TASK DETAILS:
For the material below, count each line where the string "beside" appears, then return the total alone.
┌──
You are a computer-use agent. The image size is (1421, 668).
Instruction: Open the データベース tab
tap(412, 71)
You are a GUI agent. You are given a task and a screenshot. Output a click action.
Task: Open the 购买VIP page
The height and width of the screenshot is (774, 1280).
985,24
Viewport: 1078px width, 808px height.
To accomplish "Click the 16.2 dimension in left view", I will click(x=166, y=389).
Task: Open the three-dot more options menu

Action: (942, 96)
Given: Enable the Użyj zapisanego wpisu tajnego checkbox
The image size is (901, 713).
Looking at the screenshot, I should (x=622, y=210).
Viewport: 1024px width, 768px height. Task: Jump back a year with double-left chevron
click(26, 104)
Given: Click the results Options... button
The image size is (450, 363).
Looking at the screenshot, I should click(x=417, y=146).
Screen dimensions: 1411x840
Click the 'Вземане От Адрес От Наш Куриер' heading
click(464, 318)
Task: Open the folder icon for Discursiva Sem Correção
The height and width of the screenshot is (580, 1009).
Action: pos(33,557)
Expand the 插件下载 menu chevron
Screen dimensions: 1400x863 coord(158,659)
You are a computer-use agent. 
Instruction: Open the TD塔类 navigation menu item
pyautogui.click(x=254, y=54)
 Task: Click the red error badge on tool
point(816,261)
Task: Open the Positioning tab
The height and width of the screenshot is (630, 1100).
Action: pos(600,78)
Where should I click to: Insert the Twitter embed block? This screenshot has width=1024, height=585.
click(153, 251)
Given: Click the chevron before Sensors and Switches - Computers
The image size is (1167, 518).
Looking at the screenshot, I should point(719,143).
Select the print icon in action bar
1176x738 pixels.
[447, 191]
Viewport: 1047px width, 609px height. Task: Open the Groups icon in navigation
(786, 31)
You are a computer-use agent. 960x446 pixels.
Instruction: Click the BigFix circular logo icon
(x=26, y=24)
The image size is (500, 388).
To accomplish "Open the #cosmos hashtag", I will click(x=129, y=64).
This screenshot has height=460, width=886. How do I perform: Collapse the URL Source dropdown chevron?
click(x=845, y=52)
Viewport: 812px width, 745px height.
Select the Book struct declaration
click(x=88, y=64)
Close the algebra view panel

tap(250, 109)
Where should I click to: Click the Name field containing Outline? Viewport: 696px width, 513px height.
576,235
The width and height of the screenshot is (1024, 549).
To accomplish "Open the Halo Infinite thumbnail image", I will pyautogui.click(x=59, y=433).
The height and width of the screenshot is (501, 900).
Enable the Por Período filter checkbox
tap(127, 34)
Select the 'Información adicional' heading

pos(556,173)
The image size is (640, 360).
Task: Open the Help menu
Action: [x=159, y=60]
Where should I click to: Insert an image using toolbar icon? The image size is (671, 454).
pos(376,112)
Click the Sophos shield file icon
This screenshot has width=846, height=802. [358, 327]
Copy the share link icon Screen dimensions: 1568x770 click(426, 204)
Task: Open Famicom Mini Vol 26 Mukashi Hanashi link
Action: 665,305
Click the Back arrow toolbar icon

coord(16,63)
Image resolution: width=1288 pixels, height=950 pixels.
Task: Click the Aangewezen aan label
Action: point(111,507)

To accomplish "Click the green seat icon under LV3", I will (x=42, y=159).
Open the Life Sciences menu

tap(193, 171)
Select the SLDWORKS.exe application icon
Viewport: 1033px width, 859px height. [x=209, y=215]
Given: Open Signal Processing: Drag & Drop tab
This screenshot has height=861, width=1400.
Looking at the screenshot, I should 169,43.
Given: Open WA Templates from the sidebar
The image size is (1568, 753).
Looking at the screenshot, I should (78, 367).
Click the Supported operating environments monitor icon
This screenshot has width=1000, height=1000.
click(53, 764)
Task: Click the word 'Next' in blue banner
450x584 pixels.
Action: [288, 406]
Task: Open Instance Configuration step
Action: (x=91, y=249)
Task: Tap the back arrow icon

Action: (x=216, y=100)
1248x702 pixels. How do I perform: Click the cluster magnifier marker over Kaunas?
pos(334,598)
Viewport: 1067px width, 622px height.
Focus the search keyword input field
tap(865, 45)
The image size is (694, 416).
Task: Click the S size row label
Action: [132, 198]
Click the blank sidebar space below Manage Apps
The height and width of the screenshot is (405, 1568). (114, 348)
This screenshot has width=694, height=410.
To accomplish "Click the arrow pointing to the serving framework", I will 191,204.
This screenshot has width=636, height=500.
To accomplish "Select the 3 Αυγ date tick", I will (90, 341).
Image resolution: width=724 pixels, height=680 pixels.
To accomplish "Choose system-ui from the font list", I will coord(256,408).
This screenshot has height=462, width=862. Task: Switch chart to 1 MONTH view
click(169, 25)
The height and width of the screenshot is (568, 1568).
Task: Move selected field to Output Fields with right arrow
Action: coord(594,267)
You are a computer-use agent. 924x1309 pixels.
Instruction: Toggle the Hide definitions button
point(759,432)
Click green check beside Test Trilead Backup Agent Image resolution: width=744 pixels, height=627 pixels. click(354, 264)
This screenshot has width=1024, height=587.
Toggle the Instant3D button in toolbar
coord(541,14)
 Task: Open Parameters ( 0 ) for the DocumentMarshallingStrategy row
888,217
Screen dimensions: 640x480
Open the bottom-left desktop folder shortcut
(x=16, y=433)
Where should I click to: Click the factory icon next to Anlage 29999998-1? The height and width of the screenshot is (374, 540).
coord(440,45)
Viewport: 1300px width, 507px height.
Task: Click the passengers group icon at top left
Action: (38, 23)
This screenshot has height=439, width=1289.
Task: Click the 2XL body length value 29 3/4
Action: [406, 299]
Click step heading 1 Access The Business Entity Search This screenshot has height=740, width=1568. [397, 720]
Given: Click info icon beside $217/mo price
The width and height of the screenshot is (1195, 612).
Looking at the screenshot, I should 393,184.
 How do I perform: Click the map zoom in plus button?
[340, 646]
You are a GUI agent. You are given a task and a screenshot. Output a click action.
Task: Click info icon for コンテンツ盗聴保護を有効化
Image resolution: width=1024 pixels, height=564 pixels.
└──
EXERCISE ANSWER:
2